The Bible

No one has given Western civilization a work whose meaning is as hotly debated as the creators of the Bible (and who those beings are is Debate #1). Seriously, David Lynch only dreams of creating something with that level of ambiguity.

This goes for the book as a religious text—in which understanding the Bible has seen the birth of thousands of denominations, each with its own reading—and as a literary work—which loads of critics love to see it as, regardless of creed or credo. It comprises multiple genres and speaks through a variety of senses, forms, and figures. It can be and has been read literally, figuratively, mythologically, authoritatively—you name it.

That variety of methods for analyzing the Bible makes it a great text for hermeneutics. That’s partially because that’s a big part of how the practice of philosophical hermeneutics developed—out of both Catholic and Protestant theories of proper scriptural interpretation.

But beyond the folks who interpret scripture and live their lives based on what they get out of that process, this background to hermeneutics relates to multiple traditions of interpretation and has inspired many, many, many interpretative traditions. The Bible, after all, is a work whose meaning has to be uncovered by a study of its historical purposes and audiences.

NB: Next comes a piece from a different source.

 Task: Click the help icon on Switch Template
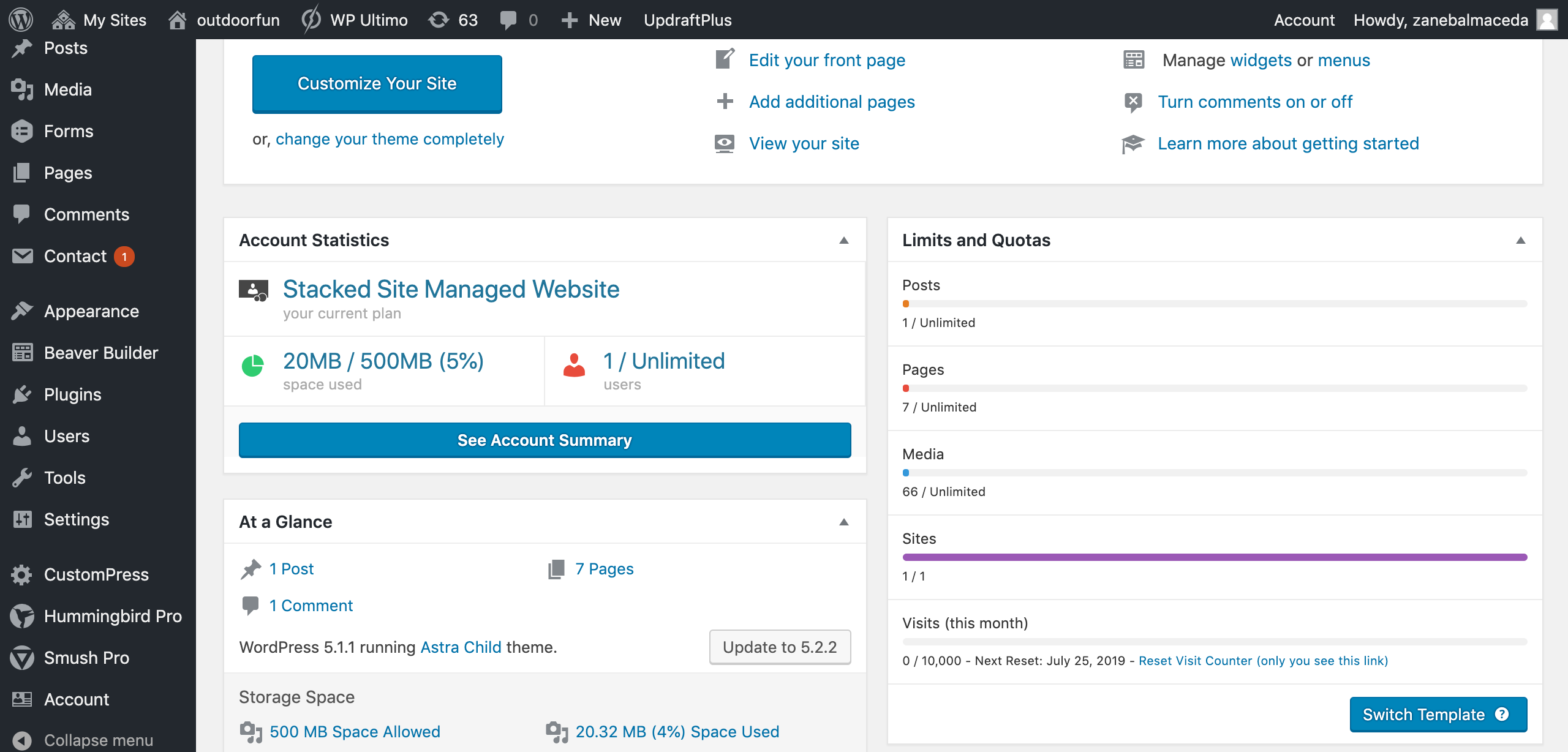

Plus, looking at the Bible and the ways it’s read, we can easily see what Gadamer meant by calling literature an event: it’s a text that has led to all sorts of actions. People read it as a word that helps them out in the present moment. It’s put into ritual and song and school plays of the nativity scene with its lobster protagonist, plus all sorts of other cultural artifacts that are reproduced and performed in many parts of the world. It’s a text that happened and continues to happen.